Otro de los factores es que el precio de galón de combustible subió 118,8% desde enero del 2004.  *Confecciones piden 8% de devolución* 
1] El presidente del Comité de Confecciones de Adex, José Luis Peroni, viene pidiendo desde agosto que se eleve el drawback de 5% a 8% para las confecciones textiles de manera inmediata y preventiva, pues ya se siente el impacto de la crisis en el sector, con la reducción de pedidos de exportación.
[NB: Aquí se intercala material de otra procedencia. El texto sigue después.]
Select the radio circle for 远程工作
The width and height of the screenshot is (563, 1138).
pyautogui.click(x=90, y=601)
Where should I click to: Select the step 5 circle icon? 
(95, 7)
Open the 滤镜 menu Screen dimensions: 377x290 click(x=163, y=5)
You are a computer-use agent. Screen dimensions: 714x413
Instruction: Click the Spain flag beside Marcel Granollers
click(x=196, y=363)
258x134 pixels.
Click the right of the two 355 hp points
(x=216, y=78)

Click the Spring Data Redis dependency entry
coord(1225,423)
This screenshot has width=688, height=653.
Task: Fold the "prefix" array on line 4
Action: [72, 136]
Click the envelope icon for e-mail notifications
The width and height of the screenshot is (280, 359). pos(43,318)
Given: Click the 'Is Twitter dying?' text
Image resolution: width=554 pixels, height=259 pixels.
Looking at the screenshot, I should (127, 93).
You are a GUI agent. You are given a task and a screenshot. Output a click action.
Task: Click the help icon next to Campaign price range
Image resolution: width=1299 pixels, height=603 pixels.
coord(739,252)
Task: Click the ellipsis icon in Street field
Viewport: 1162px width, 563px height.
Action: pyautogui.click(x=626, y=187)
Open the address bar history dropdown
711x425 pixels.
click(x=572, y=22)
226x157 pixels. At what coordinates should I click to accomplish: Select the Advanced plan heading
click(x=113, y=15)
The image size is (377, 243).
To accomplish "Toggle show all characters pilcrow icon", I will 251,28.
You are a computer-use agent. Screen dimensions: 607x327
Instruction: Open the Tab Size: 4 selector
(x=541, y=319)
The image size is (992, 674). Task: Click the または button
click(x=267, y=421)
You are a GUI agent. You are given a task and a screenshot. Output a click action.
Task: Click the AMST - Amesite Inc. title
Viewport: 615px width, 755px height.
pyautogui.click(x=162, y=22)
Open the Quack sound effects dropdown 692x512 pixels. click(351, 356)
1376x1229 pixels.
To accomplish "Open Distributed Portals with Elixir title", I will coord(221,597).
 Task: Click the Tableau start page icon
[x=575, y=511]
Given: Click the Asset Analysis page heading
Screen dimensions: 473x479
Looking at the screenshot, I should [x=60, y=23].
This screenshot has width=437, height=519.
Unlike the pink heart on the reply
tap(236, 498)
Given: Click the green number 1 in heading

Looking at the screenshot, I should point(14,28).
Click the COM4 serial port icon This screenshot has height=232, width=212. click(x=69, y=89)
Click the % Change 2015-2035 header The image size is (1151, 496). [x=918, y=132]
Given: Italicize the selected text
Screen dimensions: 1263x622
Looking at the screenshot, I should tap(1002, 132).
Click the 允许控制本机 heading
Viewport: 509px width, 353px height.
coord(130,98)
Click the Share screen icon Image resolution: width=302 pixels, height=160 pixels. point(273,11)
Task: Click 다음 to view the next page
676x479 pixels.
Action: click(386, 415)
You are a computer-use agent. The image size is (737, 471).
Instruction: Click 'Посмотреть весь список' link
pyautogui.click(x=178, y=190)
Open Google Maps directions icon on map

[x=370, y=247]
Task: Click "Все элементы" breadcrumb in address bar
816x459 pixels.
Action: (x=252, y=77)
Esta medida permitiría anticiparse a un impacto mayor, como sucedió durante la crisis del 2008. 
2]Por su parte, el presidente de Adex, Juan Varilias, confió en que las autoridades económicas del Gobierno se muestren dispuestas a dialogar objetivamente sobre estos problemas y finalmente concreten soluciones efectivas antes de que el Perú también se vea envuelto en una situación de crisis por el deterioro de la economía global. El Ejecutivo declaró que evalúa elevar el drawback, pero no hay nada concreto. *
Fuente: http://www.larepublica.pe/25-10-2011...mayor-drawback*Temas similares: Artículo: Exigen ampliar estudios sobre transgénicos Artículo: TRABAJADORES DEL GRUPO PALMAS EXIGEN MEJORAS LABORALES Artículo: Exigen denominación de origen para algodón peruano Artículo: Exigen protección para el maíz morado Exigen que autoridades se pronuncien sobre decomiso de caoba ilegal en avión policial en Pucallpa

----------


## Bruno Cillóniz

*MEF SOLO EVALÚA AGILIZAR DEVOLUCIÓN DE DRAWBACK* 
El Ministerio de Economía y Finanzas (MEF) precisó que en cuanto al drawback, lo único que evalúa es agilizar el proceso de devolución del impuesto que paga un exportador al producir los bienes que vende a otros países, más no la modificación de la tasa.  
Asimismo, ratifica que la propuesta que habría presentado el Ministerio de Agricultura (Minag) para elevar los aranceles a 300 partidas arancelarias de la cadena del algodón, textiles y confecciones, no está en la agenda del MEF.  *OFICINA DE COMUNICACIONES*  *Fuente:http://www.mef.gob.pe/index.php?opti...100148&lang=es*

----------


## Bruno Cillóniz

*"**Subir el drawback es una mala idea**"*  El Instituto Peruano de Economía se mostró en contra de más beneficios a los exportadores, como propone el ministro José Luis Silva. 
“Si los exportadores fueran suficientemente competitivos, no deberían ser subsidiados. Por ello, es una mala idea la propuesta de aumentar la tasa del drawback (devolución de impuestos)”, consideró el director del Instituto Peruano de Economía (IPE), Miguel Palomino. Señaló que *los contribuyentes no deben subsidiar a un exportador* con lo que poco que tienen. “Ese dinero debe usarse para, por ejemplo, ayudar a las madres gestantes en zonas de pobreza”, apuntó en _Rumbo económico_. 
Como se sabe, el ministro de Comercio Exterior, José Luis Silva, indicó que su despacho *evalúa aumentar dicho beneficio* a pedido de la Asociación de Exportadores (ADEX), gremio del que fue presidente. 
En tanto, *los exportadores insistieron en la necesidad de tomar medidas*, como el incremento del drawback, pues se estima que en febrero próximo habría un nuevo ciclo restrictivo en el sector. *
Fuente: http://peru21.pe/noticia/1327190/afi...back-mala-idea*

----------


## Bruno Cillóniz

*Silva insiste en evaluar el drawback*  El ministro de Comercio Exterior y Turismo, José Luis Silva, aseveró que su cartera sí está evaluando la propuesta de subir la tasa del drawback (actualmente en 5%), pese a que el titular de Economía, Luis Castilla, ya había manifestado que solo analizan acelerar el trámite de devolución de este beneficio arancelario.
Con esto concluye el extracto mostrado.